Provide Nested graph layout example on Transformer based ONNX

GeorgeS2019 commented 3 years ago

Is there a small example how to use Dagre.NET to do Nested graph layout?

Bert Onnx has a higher level Nested layout e.g. NX involving encoding and deconding.

We may need a discussion on how to best present the Transformer graph layout

fel88 commented 3 years ago

Are you sure that Netron supports nested layout? I've tried to open BERT in Netron, but layout is messy (it wasn't grouped in any layers).

BTW: Do you have a small one onnx file with nested graph layout for debugging purposes (not so large as BERT)?

ps: BERT's loading is extremely slow now. At first, I'll try to fix it

GeorgeS2019 commented 3 years ago

@fel88 no one has (perhaps any) solution with proper nested layout of ONNX with Transformer architecture.

This .NET deep learning framework: Seq2SeqSharp perhaps so far the only one displaying Transformer architecture.

The top big rectangle is Encoder and the bottom big rectangle is Decoder.

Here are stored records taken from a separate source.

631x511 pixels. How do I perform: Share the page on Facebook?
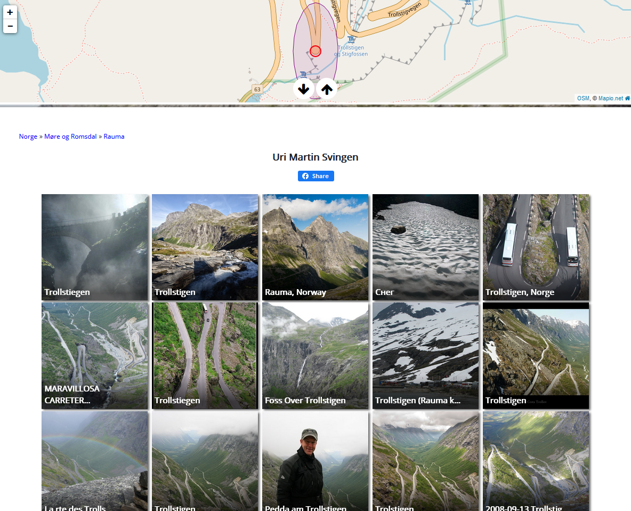(316, 176)

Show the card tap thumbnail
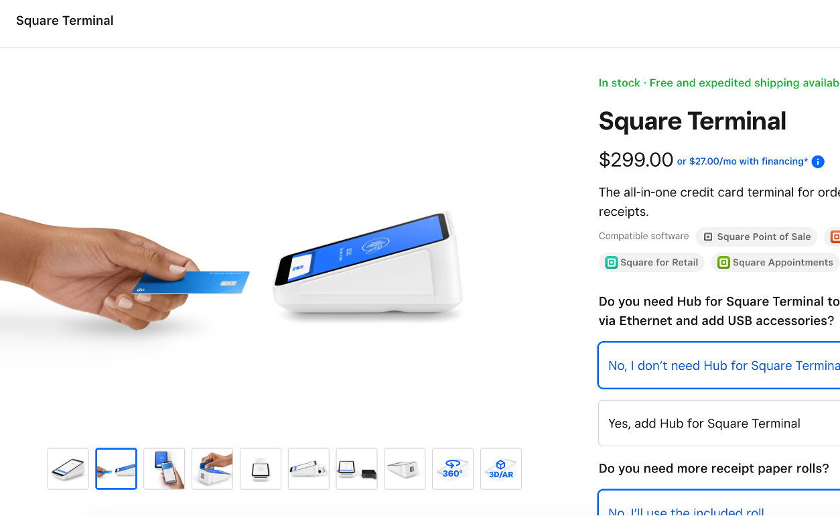click(117, 468)
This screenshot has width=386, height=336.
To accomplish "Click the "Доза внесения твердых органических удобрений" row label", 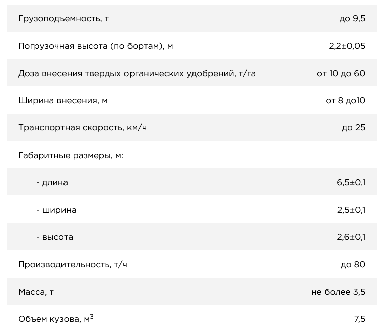I will coord(137,74).
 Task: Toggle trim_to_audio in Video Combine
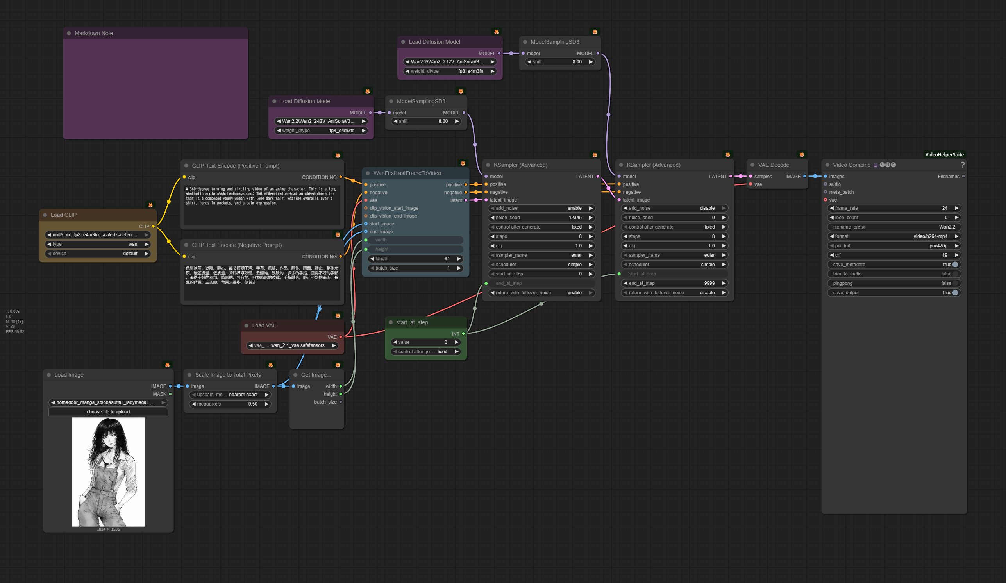click(x=955, y=274)
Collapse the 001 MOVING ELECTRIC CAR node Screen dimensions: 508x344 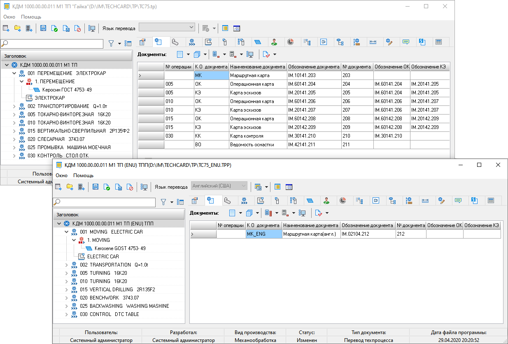point(67,232)
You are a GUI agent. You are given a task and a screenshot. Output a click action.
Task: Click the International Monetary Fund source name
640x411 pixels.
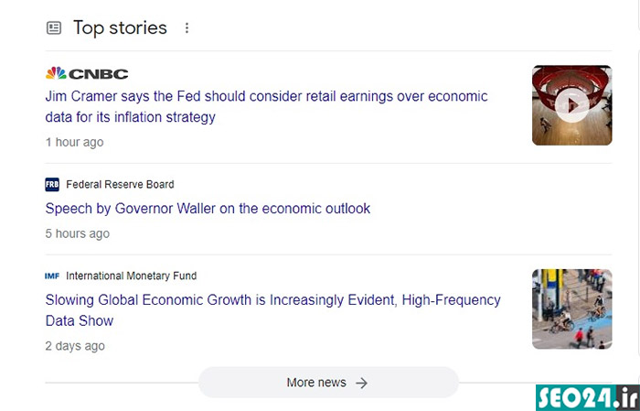[x=132, y=276]
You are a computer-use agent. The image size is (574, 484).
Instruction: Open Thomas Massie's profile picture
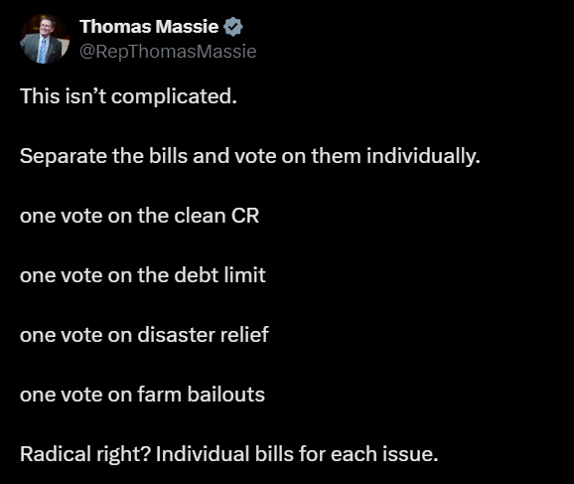[45, 39]
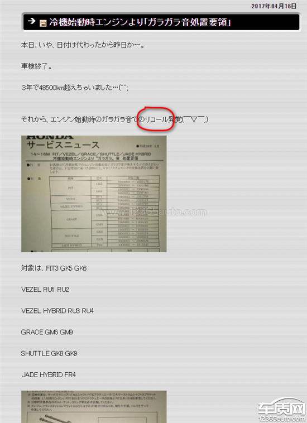Click the サービスニュース heading in the photo
Viewport: 307px width, 423px height.
pyautogui.click(x=63, y=145)
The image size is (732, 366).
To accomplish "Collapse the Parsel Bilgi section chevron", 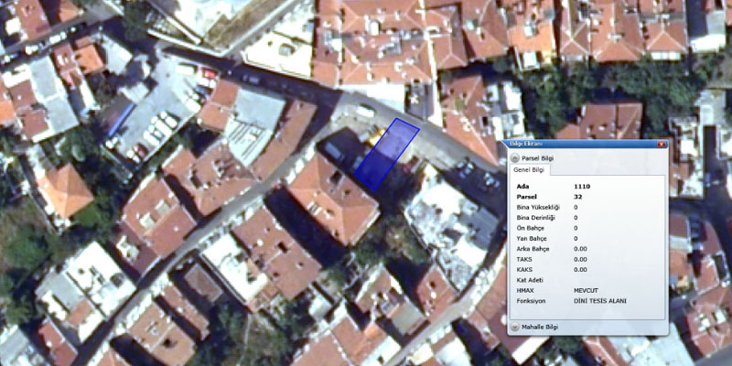I will (x=514, y=158).
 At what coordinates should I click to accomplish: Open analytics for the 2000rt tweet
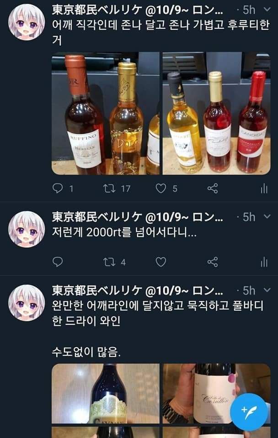click(264, 262)
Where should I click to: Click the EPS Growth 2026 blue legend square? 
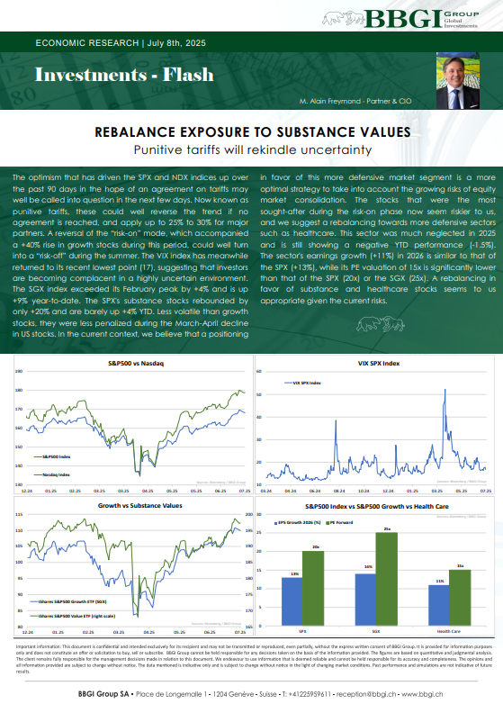pyautogui.click(x=275, y=523)
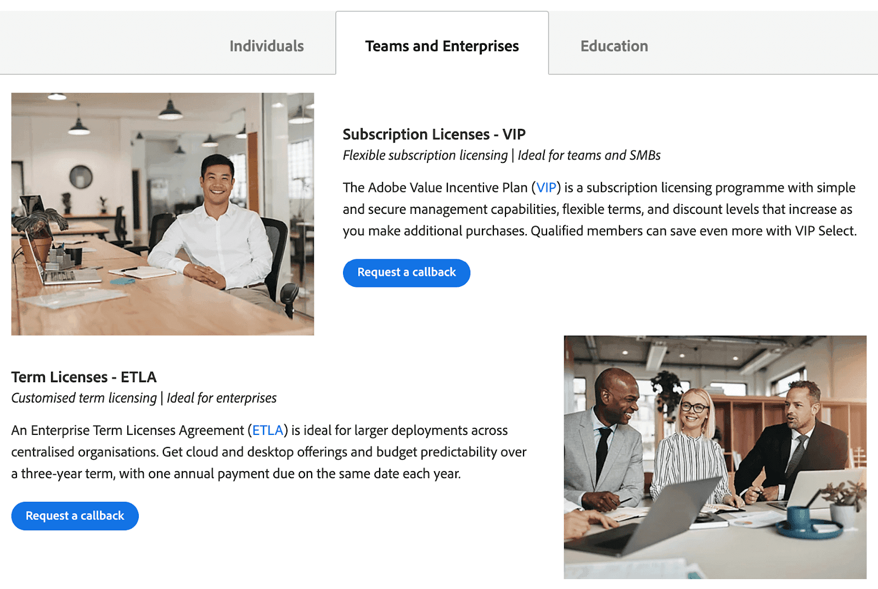Click the 'Customised term licensing' subtitle text
This screenshot has width=878, height=589.
[84, 398]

ONNX currently does not support (YET) this layout.

Perhaps we need to push the ONNX committee to think about that

layout is messy

Yes, because it is so complex and messy, there is a STRONG need to organize the messy layout into something that provide a top level view of the transformer nested layout.

This is not something that can be solved immediately, but it will contribute to the entire .NET community when done RIGHT!!!

fel88 commented 3 years ago

It sounds challenging. We can try to add the prefix "enc1." to the names of all encoder nodes , and "dec1." to the names of all decoder nodes. It will be enought to group them and layout separately and bound them into rectangles with the '+' button at the top, which allow you to collapse / expand these groups. I'll try to experiment with a simple ONNX model

GeorgeS2019 commented 3 years ago

@fel88 It is great that you take the challenge. Start with a small step and learn more as you go along. The architecture is VERY Important and is the NEXT LEVEL AI. It is worth learning and it is EVEN more important if you can contribute to the support of the solution.

GeorgeS2019 commented 3 years ago

FYI, TorchSharp is one of the TWO I know that support the MultiHead using in the Transformer Architecture.

GeorgeS2019 commented 3 years ago

@fel88

Can you try feedback to this question from Seq2SeqSharp

fel88 commented 3 years ago

BERT can be loaded now, but it takes a long time (~90sec) I'll try to optimize Dagre to reduce the loading time ASAP .

bert1

GeorgeS2019 commented 3 years ago

@fel88

I tried recently, the Mint.onnx now fails to load.

Ideally, there is a need for unit tests that load a number of ONNX in Onnx Model zoo just to check there is no regression whenever a new commit is made.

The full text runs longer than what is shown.